Voor scholen zijn er volop mogelijkheden om tot maatwerk te komen. Zo kan men de extra middelen benutten voor extra remedial teaching, voor onderwijsassistenten, voor vakleraren of voor groepsleraren. Ook andere invullingen zijn denkbaar. De enige voorwaarde is dat de middelen ten goede moeten komen aan de eerste vier leerjaren van de basisschool.

Vraag van het lid Schutte (RPF/GPV): Is het voortgezet onderwijs voorbereid op de doorstroom van leerlingen uit het speciaal onderwijs.
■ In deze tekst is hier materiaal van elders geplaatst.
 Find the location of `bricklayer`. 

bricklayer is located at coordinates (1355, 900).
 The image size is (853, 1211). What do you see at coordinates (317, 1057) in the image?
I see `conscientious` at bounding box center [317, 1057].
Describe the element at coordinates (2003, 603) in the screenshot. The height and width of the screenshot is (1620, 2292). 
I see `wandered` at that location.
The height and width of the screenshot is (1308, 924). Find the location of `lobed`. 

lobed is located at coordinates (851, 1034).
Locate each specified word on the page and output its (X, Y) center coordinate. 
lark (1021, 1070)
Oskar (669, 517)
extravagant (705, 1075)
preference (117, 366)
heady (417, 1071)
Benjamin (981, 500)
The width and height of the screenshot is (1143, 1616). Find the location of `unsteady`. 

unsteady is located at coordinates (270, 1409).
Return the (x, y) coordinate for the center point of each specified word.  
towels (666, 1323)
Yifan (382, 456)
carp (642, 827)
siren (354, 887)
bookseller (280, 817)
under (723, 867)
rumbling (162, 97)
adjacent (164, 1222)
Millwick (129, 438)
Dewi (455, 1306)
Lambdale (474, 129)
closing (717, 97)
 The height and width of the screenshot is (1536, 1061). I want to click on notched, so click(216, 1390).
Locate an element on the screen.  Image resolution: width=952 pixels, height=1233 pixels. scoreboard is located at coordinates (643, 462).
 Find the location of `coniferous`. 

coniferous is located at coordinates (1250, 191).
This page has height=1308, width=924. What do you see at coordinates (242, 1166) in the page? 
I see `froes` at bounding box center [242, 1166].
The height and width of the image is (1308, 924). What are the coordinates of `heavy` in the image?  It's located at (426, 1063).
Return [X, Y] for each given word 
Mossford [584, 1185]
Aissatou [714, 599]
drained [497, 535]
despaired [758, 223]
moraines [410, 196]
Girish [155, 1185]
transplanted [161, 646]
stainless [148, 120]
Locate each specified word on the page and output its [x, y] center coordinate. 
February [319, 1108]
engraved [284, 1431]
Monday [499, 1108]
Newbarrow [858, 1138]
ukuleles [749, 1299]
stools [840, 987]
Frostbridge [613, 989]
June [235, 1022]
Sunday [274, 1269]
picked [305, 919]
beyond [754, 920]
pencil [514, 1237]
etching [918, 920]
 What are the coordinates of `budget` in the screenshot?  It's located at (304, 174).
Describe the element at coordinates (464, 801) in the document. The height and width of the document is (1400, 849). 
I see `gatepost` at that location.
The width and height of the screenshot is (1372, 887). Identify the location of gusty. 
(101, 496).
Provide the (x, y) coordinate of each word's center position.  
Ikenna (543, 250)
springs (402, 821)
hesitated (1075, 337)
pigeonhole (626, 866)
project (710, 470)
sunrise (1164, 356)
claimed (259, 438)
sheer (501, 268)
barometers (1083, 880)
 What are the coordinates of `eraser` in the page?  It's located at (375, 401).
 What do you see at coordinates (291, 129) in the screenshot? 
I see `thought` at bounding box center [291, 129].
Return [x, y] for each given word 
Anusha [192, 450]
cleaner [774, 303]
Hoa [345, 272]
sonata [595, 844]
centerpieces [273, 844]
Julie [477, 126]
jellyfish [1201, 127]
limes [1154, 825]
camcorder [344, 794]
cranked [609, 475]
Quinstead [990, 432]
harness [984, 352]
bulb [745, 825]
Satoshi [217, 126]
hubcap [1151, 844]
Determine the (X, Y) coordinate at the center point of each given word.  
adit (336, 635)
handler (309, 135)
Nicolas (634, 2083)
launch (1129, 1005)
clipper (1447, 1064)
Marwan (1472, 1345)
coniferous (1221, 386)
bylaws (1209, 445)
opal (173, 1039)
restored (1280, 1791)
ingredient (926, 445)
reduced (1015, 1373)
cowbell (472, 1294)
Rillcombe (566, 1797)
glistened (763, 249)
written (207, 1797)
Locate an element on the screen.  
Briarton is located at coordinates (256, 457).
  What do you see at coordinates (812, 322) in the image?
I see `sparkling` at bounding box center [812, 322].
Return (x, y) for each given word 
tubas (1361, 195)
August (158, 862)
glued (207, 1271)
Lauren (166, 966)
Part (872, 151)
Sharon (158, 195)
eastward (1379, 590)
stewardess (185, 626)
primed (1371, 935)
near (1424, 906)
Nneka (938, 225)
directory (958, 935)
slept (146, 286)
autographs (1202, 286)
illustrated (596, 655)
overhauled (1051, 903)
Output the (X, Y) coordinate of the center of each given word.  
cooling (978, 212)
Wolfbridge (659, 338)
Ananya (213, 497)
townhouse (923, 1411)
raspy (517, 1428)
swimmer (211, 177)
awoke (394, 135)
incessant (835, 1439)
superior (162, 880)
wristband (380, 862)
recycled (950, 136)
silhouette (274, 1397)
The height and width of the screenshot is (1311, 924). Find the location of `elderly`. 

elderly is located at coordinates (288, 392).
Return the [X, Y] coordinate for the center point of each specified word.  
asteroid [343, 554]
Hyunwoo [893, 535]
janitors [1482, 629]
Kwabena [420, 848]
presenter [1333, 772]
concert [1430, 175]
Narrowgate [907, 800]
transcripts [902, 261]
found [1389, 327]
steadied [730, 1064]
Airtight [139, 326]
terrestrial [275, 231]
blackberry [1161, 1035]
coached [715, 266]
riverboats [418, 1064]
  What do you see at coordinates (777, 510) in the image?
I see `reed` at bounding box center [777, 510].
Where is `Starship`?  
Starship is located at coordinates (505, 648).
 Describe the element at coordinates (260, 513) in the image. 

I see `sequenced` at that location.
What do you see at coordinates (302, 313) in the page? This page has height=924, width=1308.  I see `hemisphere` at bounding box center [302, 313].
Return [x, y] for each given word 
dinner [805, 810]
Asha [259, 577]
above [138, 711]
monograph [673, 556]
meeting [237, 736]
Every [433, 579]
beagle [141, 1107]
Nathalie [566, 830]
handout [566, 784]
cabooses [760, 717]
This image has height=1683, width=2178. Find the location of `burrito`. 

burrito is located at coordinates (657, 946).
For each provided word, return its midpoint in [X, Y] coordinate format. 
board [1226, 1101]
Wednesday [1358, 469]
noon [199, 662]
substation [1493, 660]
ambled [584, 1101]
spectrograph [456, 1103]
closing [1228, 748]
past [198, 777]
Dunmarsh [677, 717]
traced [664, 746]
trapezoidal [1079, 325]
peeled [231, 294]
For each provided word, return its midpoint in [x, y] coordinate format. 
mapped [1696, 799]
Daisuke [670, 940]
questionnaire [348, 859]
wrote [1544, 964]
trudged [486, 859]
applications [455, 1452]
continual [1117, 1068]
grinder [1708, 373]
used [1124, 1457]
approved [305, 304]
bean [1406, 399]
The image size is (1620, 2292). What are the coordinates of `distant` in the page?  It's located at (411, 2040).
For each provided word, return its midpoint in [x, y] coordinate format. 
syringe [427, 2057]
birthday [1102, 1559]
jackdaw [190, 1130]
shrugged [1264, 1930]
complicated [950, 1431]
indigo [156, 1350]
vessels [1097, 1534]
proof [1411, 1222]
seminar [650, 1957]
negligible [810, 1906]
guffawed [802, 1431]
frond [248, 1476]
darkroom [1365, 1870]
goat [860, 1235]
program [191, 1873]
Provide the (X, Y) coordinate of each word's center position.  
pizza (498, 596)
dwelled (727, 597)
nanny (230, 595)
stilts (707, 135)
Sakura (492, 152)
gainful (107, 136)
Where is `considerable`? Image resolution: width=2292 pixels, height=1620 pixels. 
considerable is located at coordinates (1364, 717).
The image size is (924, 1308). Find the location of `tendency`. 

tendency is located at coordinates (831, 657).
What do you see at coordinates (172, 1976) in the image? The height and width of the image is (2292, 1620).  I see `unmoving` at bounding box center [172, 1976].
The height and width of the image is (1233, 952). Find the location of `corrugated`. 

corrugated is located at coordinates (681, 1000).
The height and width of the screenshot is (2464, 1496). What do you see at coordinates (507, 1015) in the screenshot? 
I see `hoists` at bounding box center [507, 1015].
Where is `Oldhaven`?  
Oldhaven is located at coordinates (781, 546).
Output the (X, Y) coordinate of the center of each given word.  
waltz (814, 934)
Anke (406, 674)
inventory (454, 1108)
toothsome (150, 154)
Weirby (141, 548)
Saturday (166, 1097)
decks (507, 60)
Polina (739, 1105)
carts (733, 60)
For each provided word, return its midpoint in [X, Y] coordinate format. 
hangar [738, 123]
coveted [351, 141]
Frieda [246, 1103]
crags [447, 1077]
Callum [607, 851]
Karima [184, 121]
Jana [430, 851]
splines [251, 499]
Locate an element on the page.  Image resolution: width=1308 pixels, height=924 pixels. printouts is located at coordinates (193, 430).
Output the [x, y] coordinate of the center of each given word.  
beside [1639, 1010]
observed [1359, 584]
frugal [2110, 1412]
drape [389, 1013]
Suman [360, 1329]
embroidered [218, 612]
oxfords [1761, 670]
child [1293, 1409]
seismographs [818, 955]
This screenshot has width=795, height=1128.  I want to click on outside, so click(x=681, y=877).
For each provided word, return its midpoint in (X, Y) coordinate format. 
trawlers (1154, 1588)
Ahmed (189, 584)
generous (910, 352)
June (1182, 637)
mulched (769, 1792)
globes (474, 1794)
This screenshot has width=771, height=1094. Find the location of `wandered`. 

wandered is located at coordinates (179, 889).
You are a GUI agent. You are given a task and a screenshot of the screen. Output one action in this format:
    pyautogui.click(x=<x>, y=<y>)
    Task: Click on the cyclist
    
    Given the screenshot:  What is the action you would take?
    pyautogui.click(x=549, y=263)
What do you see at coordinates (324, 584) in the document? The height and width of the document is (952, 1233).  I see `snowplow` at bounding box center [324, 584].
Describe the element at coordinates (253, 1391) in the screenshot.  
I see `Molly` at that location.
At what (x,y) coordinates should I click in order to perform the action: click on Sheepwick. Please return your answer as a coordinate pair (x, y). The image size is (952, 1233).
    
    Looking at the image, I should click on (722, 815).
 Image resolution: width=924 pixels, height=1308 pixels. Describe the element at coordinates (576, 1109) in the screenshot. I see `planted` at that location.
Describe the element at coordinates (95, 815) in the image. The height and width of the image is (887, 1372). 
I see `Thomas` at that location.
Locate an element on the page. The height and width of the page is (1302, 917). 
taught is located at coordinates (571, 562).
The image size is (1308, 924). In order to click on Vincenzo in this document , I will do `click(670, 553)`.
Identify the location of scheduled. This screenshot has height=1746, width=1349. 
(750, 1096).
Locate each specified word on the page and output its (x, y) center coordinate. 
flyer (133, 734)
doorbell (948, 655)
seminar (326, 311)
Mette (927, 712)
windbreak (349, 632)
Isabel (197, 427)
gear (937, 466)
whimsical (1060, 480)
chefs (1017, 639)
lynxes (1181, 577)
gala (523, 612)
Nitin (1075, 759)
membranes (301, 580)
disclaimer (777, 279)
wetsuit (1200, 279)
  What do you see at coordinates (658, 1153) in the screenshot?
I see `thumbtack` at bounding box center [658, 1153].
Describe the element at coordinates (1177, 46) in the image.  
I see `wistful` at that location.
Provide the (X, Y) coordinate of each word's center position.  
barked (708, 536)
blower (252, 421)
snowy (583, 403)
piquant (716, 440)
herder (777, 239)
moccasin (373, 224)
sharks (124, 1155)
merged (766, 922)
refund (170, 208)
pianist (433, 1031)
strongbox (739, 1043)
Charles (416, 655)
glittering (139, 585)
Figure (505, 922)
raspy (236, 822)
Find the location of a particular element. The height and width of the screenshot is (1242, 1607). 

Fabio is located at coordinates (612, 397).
Of is de aandacht wat die categorie betreft uitgegaan naar het primair onderwijs?

In het voortgezet onderwijs zijn het de samenwerkingsverbanden vo-vso die al enige jaren gezamenlijk werken aan de zorgstructuur. Binnen die zorgstructuur, bestaande uit leerwegondersteunend en praktijkonderwijs en gebaseerd op het beginsel van zorg op maat, kunnen de leerlingen die speciale zorg nodig hebben, worden opgevangen. Leerlingen afkomstig uit het (speciaal) basisonderwijs die zonder adequate begeleiding niet in staat zijn een vmbo-diploma dan wel een startkwalificatie op de arbeidsmarkt te behalen, krijgen dus een plek in deze zorgstructuur.

Om deze zorgstructuur in het VO te versterken is een aantal activiteiten geëntameerd in het kader van het vmbo-beleid (pilots, dekkend netwerk van samenwerkingsverbanden). De bedoeling is om een project te starten dat een programma van eisen moet ontwikkelen om de zorgstructuur in de samenwerkingsverbanden een stevig fundament te geven. Hierover wordt met u in het geplande vmbo-overleg op 7 december aanstaande nader van gedachten gewisseld.